◆ **Document section**
☆ ☆ ☆ ☆ ☆ ☆ ☆

Abstract: We are now in the era of big data, where vast amounts of high-dimensional data become ubiquitous in a variety of domains, such as social media, healthcare, and cybersecurity. When machine learning algorithms are applied to such high-dimensional data, they suffer from the curse of dimensionality, where the data becomes very sparse. Furthermore, the high-dimensional data contain redundant and/or irrelevant features that blur useful information from relevant features. Feature selection addresses the above issues by selecting a small subset of relevant features which can improve the learning performance, reduce the dimensionality of data, reduce space storage, improve computational efficiency, and facilitate data visualization and understanding. Feature selection plays a critical role in data mining, computational intelligence, and machine learning. Compared with other dimensionality reduction techniques, such as feature construction and feature extraction, feature selection can preserve the original semantics of the data, making it an effective method with interpretability and facilitating human understanding of the results. Feature selection is inherently a multi-objective problem. The two main goals of feature selection are to maximize the learning performance and minimize the number of selected features. However, these two objectives are usually in conflict. For example, removing relevant and/or complementary features can deteriorate learning performance. There is no single best feature subset, but rather a set of non-dominated subsets showing trade-offs between the two objectives. Optimizing the two objectives can more accurately reflect the decision-making reality of feature selection problems in practical applications. In this talk, the essential components in multi-objective feature selection such as solution representation, evaluation function, population initialization, offspring generation, population update, and decision making will be discussed extensively, and the strength and weakness of each category of methods will be summarized. Following that, some advanced topics related to multi-objective feature selection will be briefly discussed. Finally, this talk will also identify and summarize the major issues and challenges when using evolutionary multi-objective optimization methods for multi-objective feature selection, and suggest some possible future

Dr. Ruwang Jiao is currently a postdoctoral research fellow in artificial intelligence with the Centre for Data Science and Artificial Intelligence (CDSAI) & School of Engineering and Computer Science, Victoria University of Wellington (VUW). His research focuses mainly on big data reduction, feature selection, multi-objective machine learning, constrained optimization, and Bayesian optimization. He has published over 25 papers in fully refereed journals and conferences such as IEEE Transactions on Evolutionary Computation, Evolutionary Computation (MIT Press), IEEE Transactions on Cybernetics, IEEE Transactions on Antennas and Propagation, and Information Sciences.

☆ ☆ ☆ ☆ ☆ ☆ ☆

◆ **Problems and tasks**
a – According to the talk abstract, what are the two main goals of feature selection?
b – Say whether each statement agrees with the talk abstract, and quote the words that decide it: (i) Feature selection can preserve the original semantics of the data. (ii) The two objectives of feature selection usually support each other. (iii) There is a single best feature subset.

◆ **Available data**
☆ ☆ ☆ ☆ ☆ ☆ ☆

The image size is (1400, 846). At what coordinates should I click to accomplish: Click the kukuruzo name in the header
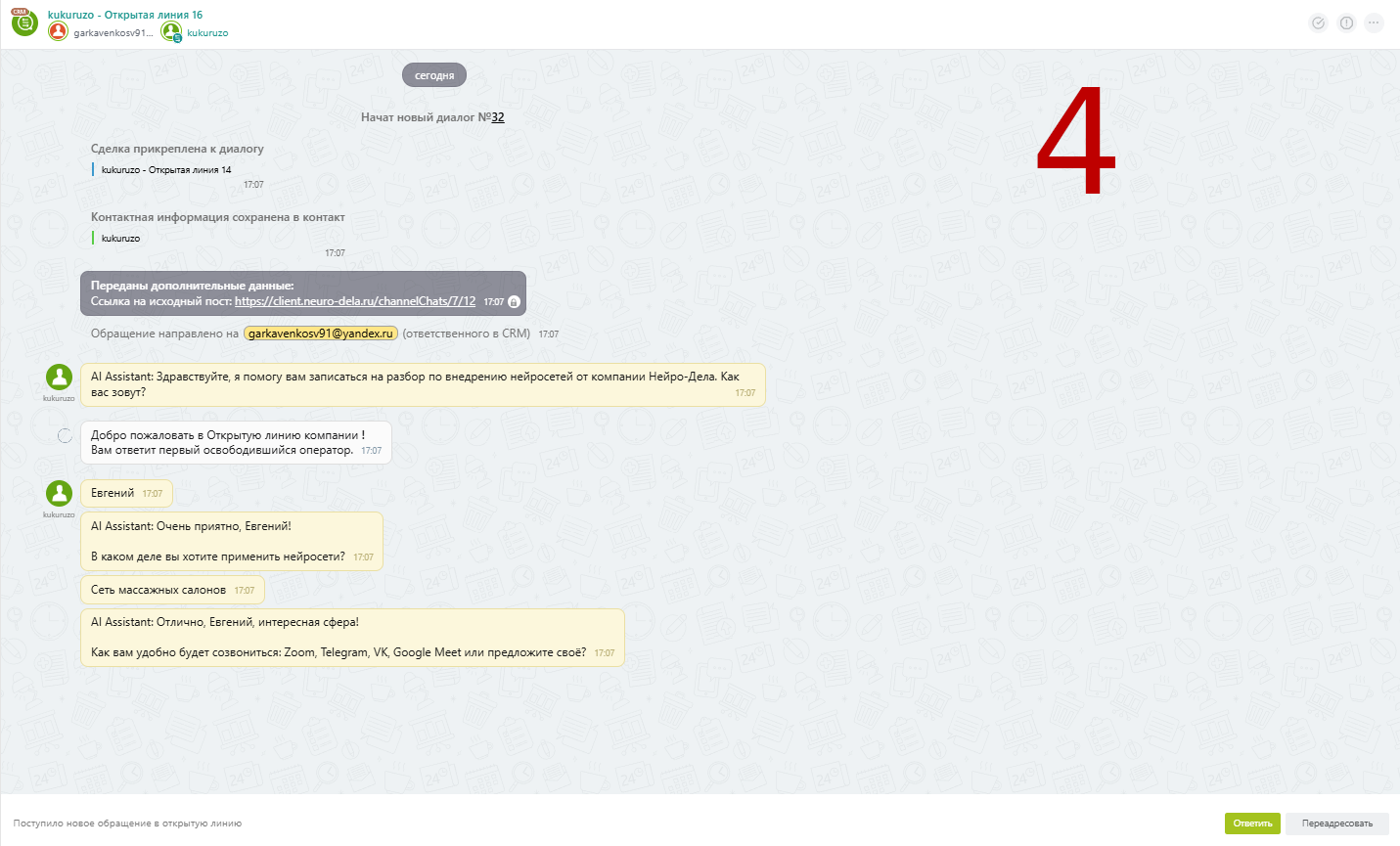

☆ ☆ ☆ ☆ ☆ ☆ ☆

◆ **Answers to the exercise**
a – To maximize the learning performance and minimize the number of selected features.

b –
(i) Yes: "feature selection can preserve the original semantics of the data"
(ii) No: "these two objectives are usually in conflict"
(iii) No: "There is no single best feature subset"